Они ведь не знают ничего о нем. Они никогда не хотели ничего знать. Им было приятно осознавать, что у них все в порядке: любимая работа, крепкая семья, красивый и умный сын. Он подыгрывал их сверхидеальным отношениям, пытаясь соответствовать атмосфере в семье, и впервые категорически пошел вопреки родительской воле, выбрав свою профессию. Он не пожелал продолжать их дело, начав все с нуля. Он не нуждался в их поддержке, связях, потому что был уверен в собственных силах. Он доказал, что оказался на своем месте. Ведь они признали, что он не ошибся. Но получалось это только в отношении работы. Его личная жизнь, волновавшая родителей не меньше его карьеры, состояла из взлетов и падений. Здесь у него фиаско… Вадим снова закурил, чувствуя, как растет раздражение. Его жизнь рушится, все к черту, а поддержать-то некому.

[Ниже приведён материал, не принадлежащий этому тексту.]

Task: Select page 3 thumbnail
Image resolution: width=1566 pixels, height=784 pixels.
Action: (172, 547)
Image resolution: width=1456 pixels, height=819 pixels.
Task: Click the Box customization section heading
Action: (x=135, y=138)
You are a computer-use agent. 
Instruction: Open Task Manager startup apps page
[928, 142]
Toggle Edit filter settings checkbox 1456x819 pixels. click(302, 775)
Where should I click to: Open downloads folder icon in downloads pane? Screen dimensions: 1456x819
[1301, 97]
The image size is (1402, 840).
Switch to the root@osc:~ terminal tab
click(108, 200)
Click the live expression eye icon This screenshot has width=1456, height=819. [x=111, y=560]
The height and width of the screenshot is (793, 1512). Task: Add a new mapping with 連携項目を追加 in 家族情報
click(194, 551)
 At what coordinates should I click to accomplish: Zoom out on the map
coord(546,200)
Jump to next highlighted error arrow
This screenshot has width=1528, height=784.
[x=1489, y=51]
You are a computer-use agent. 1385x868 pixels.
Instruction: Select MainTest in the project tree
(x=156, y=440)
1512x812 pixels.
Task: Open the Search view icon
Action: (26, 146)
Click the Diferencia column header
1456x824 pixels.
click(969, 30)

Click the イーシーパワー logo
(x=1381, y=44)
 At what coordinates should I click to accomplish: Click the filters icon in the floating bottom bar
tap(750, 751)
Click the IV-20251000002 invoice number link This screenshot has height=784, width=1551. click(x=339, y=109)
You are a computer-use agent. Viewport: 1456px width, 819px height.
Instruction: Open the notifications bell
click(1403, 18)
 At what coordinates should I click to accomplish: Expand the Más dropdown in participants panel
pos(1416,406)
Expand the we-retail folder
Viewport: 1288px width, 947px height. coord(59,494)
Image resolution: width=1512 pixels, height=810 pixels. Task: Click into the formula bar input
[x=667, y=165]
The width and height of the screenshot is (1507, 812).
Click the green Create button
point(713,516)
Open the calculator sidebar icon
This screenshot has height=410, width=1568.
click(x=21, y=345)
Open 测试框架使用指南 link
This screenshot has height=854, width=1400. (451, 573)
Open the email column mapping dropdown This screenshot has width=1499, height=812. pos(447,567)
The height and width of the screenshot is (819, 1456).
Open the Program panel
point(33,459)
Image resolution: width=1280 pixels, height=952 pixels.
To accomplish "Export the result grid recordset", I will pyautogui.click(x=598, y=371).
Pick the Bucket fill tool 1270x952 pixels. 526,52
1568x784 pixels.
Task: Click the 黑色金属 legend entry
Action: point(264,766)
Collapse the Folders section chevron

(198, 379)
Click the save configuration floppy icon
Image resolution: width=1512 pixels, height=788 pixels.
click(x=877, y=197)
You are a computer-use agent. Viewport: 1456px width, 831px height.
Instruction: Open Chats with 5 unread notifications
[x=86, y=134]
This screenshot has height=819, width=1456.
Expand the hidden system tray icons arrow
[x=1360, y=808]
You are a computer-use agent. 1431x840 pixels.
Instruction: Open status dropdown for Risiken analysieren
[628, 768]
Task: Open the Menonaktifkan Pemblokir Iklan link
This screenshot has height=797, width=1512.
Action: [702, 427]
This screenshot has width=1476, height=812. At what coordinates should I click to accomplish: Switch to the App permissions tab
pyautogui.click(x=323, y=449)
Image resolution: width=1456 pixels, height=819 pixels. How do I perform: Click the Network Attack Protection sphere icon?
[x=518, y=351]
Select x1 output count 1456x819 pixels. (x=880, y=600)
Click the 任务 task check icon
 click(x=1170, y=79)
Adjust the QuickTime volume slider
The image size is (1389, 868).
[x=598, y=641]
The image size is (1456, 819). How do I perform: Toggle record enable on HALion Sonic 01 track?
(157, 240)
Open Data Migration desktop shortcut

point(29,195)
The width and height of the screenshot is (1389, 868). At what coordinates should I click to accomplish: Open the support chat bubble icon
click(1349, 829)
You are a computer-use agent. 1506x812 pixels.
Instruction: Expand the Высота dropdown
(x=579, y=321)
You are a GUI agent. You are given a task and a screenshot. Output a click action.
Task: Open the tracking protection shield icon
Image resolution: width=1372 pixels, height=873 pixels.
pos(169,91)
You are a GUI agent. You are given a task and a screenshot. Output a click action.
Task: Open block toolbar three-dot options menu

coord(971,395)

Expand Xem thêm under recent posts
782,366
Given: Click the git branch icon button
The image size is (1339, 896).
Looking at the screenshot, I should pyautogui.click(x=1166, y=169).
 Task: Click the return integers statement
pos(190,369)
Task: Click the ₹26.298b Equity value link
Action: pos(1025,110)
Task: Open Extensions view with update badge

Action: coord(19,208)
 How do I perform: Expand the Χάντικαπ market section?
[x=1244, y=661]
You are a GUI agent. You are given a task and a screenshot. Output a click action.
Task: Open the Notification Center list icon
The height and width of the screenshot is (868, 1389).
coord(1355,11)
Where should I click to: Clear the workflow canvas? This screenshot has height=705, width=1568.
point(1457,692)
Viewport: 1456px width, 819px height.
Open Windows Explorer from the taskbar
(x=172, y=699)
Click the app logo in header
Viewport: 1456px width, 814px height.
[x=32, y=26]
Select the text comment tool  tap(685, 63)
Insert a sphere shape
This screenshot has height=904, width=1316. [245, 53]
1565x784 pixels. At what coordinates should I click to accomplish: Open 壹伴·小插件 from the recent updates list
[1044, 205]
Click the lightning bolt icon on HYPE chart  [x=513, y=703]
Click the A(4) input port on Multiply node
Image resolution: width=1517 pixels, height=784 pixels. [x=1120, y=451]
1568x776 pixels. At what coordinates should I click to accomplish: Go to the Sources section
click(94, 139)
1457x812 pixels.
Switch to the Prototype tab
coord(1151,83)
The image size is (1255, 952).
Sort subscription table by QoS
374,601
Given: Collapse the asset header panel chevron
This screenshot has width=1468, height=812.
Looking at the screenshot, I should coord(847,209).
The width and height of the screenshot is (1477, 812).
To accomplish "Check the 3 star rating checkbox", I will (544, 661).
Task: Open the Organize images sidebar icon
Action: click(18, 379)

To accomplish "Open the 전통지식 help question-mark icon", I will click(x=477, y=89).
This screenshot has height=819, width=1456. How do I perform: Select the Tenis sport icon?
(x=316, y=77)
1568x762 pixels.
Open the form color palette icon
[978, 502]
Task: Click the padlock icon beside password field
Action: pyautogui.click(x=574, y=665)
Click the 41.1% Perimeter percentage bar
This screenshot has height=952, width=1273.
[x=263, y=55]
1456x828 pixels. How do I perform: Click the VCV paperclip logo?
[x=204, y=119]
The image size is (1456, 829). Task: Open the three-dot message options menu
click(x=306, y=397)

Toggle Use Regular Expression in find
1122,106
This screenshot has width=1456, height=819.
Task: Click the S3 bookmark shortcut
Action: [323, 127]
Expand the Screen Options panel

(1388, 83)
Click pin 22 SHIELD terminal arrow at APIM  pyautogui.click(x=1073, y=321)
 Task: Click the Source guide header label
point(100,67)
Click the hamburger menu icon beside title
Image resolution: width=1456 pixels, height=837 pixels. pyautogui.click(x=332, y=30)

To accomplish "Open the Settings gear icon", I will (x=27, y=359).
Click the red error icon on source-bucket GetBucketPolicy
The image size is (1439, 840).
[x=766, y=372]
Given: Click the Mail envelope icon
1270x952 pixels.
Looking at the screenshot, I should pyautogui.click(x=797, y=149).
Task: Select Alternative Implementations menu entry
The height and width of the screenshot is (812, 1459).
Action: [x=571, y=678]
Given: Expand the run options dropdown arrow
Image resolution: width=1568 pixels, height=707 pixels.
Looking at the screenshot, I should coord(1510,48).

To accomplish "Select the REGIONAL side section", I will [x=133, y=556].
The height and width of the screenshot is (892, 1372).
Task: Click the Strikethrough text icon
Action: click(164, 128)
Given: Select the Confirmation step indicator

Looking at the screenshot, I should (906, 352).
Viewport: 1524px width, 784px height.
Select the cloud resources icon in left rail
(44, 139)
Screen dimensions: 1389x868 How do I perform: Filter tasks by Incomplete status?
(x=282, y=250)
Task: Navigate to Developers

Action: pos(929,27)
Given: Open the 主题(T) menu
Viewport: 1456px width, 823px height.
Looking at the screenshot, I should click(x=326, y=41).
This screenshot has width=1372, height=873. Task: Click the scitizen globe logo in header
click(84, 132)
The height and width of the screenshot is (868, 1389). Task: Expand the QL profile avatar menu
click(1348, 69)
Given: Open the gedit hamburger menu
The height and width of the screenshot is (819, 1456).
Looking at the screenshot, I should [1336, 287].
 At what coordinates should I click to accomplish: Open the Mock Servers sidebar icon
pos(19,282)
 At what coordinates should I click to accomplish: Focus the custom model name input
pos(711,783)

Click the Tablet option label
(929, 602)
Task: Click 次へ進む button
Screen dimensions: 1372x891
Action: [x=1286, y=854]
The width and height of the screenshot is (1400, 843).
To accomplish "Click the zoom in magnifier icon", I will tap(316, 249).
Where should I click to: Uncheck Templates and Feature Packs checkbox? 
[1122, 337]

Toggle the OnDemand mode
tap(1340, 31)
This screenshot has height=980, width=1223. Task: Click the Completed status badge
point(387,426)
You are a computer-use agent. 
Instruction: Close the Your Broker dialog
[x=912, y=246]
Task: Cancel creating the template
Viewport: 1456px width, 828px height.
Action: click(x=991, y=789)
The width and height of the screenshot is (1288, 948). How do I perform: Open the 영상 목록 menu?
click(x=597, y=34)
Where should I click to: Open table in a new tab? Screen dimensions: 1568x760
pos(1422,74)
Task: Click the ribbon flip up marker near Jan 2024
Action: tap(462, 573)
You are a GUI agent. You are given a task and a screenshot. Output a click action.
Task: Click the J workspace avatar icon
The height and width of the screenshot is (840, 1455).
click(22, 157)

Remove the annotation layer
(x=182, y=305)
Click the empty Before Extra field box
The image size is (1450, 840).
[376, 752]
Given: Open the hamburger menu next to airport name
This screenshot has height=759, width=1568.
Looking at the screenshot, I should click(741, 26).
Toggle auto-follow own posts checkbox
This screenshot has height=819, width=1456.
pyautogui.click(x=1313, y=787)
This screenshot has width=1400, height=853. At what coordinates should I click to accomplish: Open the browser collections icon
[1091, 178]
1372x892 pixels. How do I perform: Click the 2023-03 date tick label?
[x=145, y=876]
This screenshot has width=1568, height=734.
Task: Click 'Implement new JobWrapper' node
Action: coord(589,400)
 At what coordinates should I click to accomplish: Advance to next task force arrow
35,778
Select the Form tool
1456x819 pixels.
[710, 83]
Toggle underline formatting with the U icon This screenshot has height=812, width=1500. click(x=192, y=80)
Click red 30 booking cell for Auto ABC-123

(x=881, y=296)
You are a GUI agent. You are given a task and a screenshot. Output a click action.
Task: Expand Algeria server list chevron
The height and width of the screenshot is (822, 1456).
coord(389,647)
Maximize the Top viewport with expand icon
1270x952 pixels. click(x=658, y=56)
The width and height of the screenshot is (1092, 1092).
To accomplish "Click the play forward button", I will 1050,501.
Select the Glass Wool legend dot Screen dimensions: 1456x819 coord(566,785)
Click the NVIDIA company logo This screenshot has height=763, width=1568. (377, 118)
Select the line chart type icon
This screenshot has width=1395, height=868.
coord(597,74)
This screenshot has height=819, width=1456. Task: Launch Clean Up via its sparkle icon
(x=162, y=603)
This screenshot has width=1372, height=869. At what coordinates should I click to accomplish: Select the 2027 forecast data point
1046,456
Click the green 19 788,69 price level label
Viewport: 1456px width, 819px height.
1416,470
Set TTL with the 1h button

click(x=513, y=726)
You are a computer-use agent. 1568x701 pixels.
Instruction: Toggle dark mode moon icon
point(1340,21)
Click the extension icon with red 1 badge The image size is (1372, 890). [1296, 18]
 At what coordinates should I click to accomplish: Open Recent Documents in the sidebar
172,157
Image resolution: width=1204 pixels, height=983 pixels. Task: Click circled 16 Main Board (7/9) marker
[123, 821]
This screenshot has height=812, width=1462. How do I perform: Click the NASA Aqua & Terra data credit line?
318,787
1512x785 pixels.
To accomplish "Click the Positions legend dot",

Оглядывая свое новое жилище, он испытывал благодарность к его хозяйке. Она ни о чем не спрашивает, принимает его ласки, отвечает взаимностью, пытается посвоему заботиться, ведет себя так, словно они знакомы сто лет. Со своей стороны, он сам обо всем рассказал, без единого слова обмана, без единого обещания. Это другой уровень отношений, когда не нужно ничего придумывать, а можно просто быть собой, ничего не загадывать, не планировать. Он чувствовал себя в безопасности рядом с этой женщиной, а она не спешила открываться ему, отвечая улыбками, взглядами, поцелуями.

Ангелине это и нравилось, и пугало. Вадим с нею откровенен – временная необходимость. Он нуждается в этом, а через время станет презирать себя за минуты слабости и ее, как свидетельницу этого. Сейчас у него нет дома, нет семьи, друзей, родители отказались общаться с ним. Это тяжело пережить даже самому сильному человеку. В Ангелине боролись два чувства: жалость и преклонение перед красотой. Вадим был таким уязвимым, непредсказуемым, капризным, но ей как никогда нравилось потакать его причудам. Раньше она требовала этого от других, а теперь с удовольствием делала это сама. Она знала, что в один миг все изменится, но не думала, что так скоро.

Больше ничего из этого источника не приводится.